Der Herzog und die Herzogin von Parma feiern ihre Hochzeit. Faust, der als Attraktion des Festes auftritt, beschließt die Braut zu verführen. Die Herzogin ist fasziniert von Faust, der keinem der Männer in ihrer Gesellschaft gleicht. Sie läßt alles hinter sich und folgt ihm.


ZWEITES BILD

In Männergesellschaft versucht Faust, seine Einsichten zu vermitteln. Er löst dabei unbeabsichtigt einen Religionsstreit aus.

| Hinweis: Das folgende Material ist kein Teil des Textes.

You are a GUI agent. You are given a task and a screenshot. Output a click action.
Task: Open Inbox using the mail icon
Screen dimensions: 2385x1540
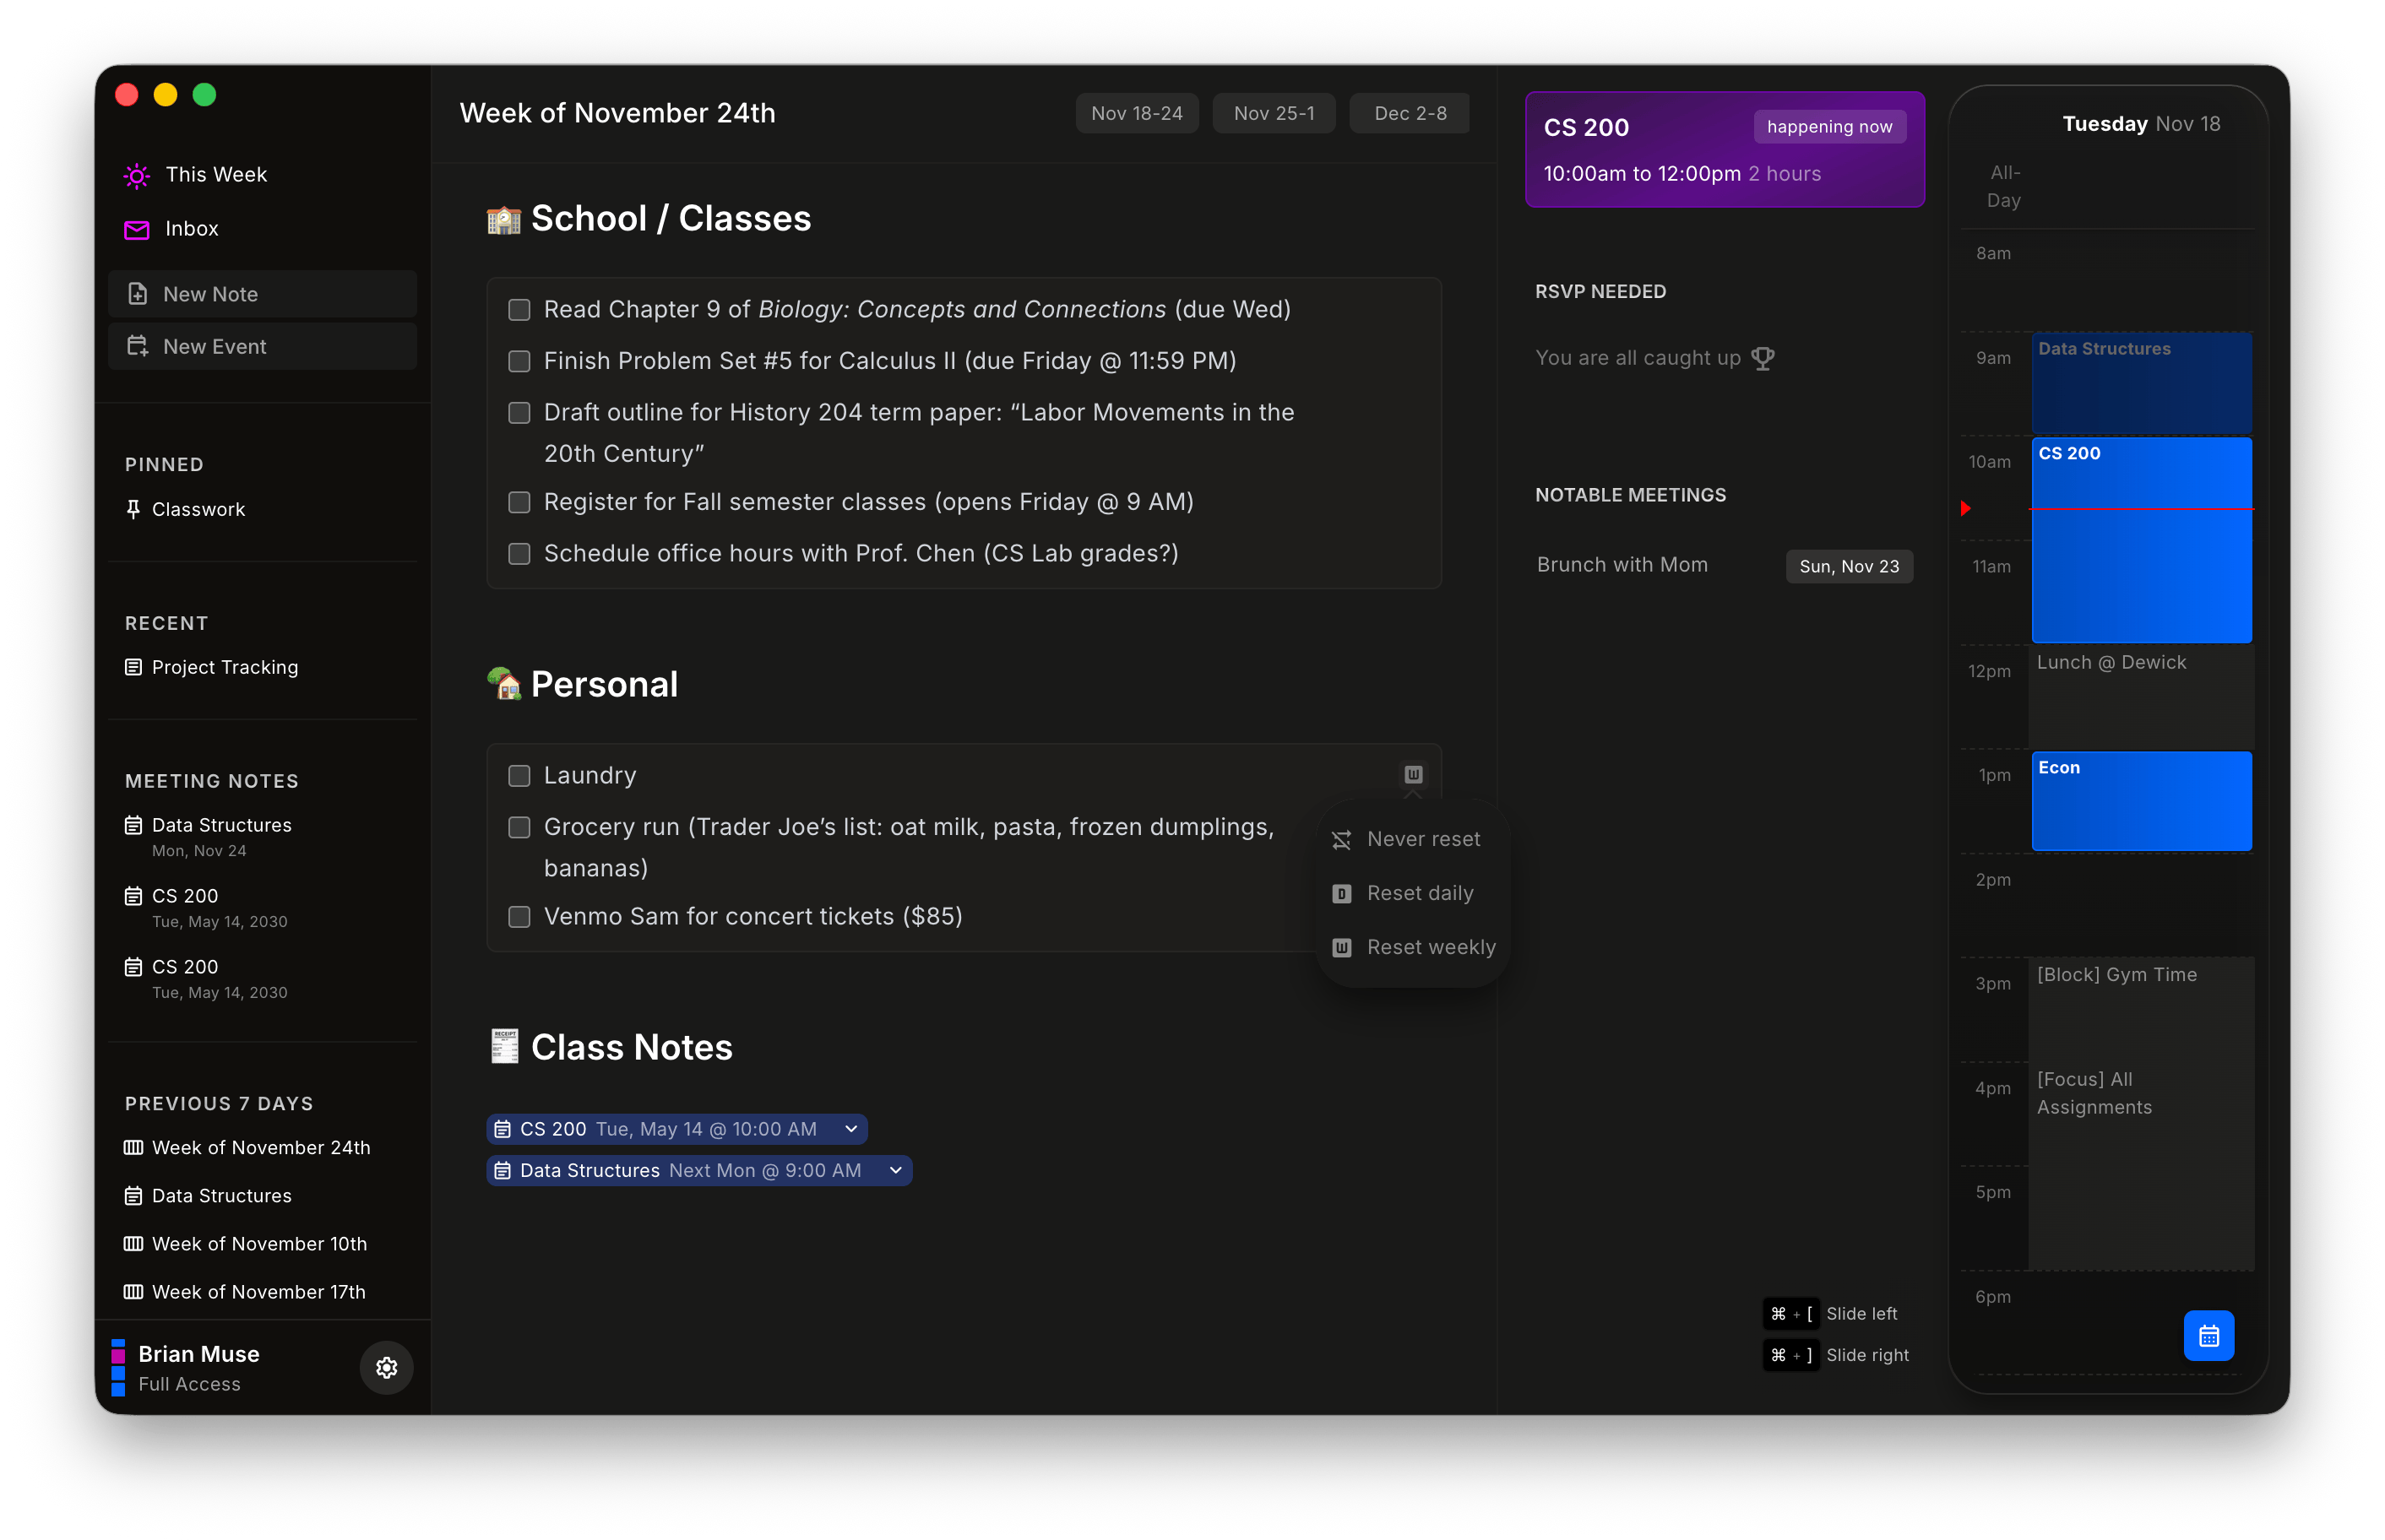(136, 229)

Nach seinen Frauengeschichten befragt, erinnert er sich der Affäre mit der Herzogin, „von allen Frauen, die mich geliebt, die Schönste“. Mephistopheles tritt herein und berichtet, daß die Herzogin begraben wurde; er übergibt Faust ihr totes Kind. Mephistopheles will Faust mit dem Bild der trojanischen Helena ablenken, doch Fausts Versuch, das Ideal weiblicher Schönheit zu fassen, bleibt ohnmächtige Beschwörung. Die drei Studenten aus Krakau verlangen das Buch zurück, doch Faust hat es zerstört. Die Studenten verkünden, er werde sterben „noch vor Mitternacht“.


DRITTES BILD

Der Nachtwächter macht seine Runde. Es hat zehn geschlagen. Fausts ehemaliger Assistent Wagner macht als Hochschullehrer Karriere. Seine Schüler gratulieren und machen es sich anschließend gemütlich, bis sie vom Nachtwächter vertrieben werden. Faust irrt als Fremder durch das eigene Haus. Vergeblich versucht er, sich in seiner Todesstunde mit „seinem kranken Herzen zu versöhnen“. In einer Bettlerin erkennt Faust die Herzogin von Parma. Sie überreicht ihm das tote Kind: „zum dritten Male schenk' ich es dir.“ Dann erscheint Gretchens Bruder. Um sich von den Phantomen seiner Schuld zu befreien, versucht Faust zu beten, doch er kann keine Worte finden. Der Nachtwächter entdeckt den Zusammengebrochenen: „Sollte dieser Mann verunglückt sein?“


EPILOG

Der Dichter tritt erneut vor den Vorhang und äußerst, daß jeder Zuschauer aus der Bühnenhandlung etwas für ihn selbst Bedeutsames ziehen soll.